I've been reading Robert's WoT series for more than half my life. I got the first book, 'The Eye of the World', when I was only 15, waaaaay back in 1990. My mom got if for me as a surprise gift, because she knew I liked fantasy. She even walked in the rain, just because.


I don't know if I'm more sad because of the loss of such a great writer and inspiration, and the loss of such an important human being, or if I'm more sad because this series, that I've invested so much in, may never really colclude, or at least, conclude the way it was meant to.


----------



## Jongpil Yun (Oct 9, 2007)

Wow. I didn't even know he was sick. God damn it.


----------



## Drew (Oct 10, 2007)

Carrion said:


> "Scheduled for publication by Tor Books in early 2009 [1], it was intended to conclude the series, which began in 1990 with The Eye of the World. On September 16, 2007, Robert Jordan died from amyloidosis.[2] Before his death, Jordan stated "I'm getting out notes, so if the worst actually happens, someone could finish A Memory of Light and have it end the way I want it to end." The decision to posthumously complete the book has been left to his wife Harriet and Tor Books president Tom Doherty.[1]"

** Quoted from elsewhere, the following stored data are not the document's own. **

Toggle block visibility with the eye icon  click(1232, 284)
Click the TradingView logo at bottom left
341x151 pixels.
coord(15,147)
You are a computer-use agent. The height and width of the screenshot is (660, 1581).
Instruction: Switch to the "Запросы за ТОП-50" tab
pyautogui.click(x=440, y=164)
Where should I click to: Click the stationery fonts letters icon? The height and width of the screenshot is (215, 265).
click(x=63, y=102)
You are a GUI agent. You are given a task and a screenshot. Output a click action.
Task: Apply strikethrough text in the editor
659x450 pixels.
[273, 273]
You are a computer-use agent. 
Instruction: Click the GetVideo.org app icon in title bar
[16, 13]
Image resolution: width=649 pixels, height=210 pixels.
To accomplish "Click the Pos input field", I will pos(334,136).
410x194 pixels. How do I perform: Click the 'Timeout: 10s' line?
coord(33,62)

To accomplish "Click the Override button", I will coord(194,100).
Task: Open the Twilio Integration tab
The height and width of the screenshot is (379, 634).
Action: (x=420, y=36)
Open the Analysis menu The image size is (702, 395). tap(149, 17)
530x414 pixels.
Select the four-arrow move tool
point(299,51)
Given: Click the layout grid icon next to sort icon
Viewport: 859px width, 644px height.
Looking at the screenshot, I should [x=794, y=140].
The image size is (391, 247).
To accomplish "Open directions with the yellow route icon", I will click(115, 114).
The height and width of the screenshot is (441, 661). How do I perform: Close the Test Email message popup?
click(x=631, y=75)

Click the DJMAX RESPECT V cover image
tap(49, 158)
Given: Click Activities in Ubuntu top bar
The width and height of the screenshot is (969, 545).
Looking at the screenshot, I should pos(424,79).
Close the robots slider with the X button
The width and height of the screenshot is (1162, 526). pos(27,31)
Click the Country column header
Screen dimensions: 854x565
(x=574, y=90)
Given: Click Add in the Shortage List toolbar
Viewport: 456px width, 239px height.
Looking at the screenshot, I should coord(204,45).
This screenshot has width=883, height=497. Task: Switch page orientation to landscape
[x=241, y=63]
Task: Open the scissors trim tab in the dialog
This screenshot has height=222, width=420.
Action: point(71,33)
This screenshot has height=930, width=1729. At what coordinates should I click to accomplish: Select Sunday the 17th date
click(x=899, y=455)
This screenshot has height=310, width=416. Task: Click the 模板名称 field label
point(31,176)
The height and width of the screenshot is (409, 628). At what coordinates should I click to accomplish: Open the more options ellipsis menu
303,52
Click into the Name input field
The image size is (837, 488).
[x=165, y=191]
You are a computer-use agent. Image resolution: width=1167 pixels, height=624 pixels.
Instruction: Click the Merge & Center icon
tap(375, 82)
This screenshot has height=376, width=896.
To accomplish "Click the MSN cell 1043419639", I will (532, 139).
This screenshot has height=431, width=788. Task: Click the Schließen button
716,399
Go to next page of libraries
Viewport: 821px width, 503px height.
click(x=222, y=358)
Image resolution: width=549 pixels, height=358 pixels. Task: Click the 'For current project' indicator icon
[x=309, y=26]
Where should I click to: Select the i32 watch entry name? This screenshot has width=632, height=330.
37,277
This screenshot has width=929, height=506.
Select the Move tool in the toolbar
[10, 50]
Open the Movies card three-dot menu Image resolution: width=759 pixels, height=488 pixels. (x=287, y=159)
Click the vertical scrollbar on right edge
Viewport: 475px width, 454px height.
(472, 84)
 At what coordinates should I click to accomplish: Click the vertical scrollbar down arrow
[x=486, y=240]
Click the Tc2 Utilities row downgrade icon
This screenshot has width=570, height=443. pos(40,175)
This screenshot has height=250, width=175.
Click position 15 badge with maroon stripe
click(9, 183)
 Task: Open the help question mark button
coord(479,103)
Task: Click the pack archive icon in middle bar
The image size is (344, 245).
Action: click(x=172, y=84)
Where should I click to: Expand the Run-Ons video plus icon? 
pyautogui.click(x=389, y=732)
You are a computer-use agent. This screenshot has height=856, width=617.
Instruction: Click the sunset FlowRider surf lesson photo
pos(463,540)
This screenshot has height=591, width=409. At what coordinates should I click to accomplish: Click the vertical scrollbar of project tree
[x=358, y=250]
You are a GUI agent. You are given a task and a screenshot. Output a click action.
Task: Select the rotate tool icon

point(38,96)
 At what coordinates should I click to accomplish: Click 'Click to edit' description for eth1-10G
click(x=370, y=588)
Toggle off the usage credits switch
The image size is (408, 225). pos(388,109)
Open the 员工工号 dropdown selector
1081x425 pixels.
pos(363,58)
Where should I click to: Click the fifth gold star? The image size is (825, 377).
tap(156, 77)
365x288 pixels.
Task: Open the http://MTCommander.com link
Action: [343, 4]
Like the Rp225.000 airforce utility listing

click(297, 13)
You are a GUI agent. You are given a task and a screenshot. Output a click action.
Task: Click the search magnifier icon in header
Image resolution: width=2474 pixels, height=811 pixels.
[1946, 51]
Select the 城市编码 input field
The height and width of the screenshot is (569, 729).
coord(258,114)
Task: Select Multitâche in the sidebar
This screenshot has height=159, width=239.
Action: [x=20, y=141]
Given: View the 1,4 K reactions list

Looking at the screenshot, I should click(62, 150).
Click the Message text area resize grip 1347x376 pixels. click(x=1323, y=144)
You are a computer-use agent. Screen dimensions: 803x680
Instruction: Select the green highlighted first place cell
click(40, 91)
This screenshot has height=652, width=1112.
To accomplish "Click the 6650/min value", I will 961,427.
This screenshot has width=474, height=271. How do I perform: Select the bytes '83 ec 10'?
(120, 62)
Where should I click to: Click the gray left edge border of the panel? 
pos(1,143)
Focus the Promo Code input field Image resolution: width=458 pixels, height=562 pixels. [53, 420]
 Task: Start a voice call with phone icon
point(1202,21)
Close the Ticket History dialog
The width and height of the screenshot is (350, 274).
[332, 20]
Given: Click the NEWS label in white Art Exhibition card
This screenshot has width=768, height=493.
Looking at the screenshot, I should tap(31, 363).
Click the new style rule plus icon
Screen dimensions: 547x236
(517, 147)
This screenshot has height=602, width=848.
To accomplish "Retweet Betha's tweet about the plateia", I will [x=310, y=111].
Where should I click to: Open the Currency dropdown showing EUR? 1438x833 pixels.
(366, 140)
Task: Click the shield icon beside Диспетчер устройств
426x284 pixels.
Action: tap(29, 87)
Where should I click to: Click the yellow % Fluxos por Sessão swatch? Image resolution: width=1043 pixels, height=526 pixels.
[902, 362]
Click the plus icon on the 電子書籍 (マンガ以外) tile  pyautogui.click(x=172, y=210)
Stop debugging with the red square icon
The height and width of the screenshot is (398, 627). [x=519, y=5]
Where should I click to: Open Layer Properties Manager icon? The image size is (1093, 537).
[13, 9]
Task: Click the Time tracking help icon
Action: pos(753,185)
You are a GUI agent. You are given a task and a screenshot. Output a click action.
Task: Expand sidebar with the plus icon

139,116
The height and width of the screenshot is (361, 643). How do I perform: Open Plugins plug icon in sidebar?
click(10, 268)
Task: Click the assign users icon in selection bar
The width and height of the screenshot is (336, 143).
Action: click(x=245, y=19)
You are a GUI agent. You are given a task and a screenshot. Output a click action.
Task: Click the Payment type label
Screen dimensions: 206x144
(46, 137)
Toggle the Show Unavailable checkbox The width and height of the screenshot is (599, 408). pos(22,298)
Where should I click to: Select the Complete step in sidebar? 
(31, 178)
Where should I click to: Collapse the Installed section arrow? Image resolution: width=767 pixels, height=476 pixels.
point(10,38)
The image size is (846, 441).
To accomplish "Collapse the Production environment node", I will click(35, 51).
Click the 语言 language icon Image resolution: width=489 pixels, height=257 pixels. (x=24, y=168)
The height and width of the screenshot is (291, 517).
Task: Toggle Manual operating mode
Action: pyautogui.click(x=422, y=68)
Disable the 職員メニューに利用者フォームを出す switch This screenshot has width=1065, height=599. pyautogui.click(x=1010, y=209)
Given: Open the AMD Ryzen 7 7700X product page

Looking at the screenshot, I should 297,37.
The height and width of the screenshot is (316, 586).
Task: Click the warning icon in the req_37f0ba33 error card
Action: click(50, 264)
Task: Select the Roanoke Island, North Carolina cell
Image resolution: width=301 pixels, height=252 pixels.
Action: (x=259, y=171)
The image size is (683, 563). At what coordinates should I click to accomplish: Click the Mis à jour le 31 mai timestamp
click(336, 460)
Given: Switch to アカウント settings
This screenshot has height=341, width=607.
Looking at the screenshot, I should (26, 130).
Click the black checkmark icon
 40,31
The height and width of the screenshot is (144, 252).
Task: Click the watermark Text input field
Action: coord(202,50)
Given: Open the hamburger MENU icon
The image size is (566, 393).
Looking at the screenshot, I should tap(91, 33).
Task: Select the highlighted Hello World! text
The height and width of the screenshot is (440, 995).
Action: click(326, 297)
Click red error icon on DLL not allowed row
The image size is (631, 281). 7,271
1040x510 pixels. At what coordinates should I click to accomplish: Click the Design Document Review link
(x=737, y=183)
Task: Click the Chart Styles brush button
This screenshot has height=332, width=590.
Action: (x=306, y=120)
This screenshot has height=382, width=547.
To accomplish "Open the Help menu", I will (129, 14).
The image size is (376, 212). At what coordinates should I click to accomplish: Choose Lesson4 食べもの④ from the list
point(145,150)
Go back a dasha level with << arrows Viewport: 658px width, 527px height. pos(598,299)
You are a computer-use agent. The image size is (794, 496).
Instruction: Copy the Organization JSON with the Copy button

Damn.  I was blown away by The Wheel of Time when I read it, in 8th grade. 

I'm glad he's got the last one almost finished enough that it'll be published, and draw the series to a close. It'd have frustrated me to NO end after wading through up to about 9 or so, waiting a year, devouring a book in three days, and having to wait another year because nothing happened, if the series actually never got finished. 

2008 or so, I'll have to start rereading these. Rest in peace, dude. :/


----------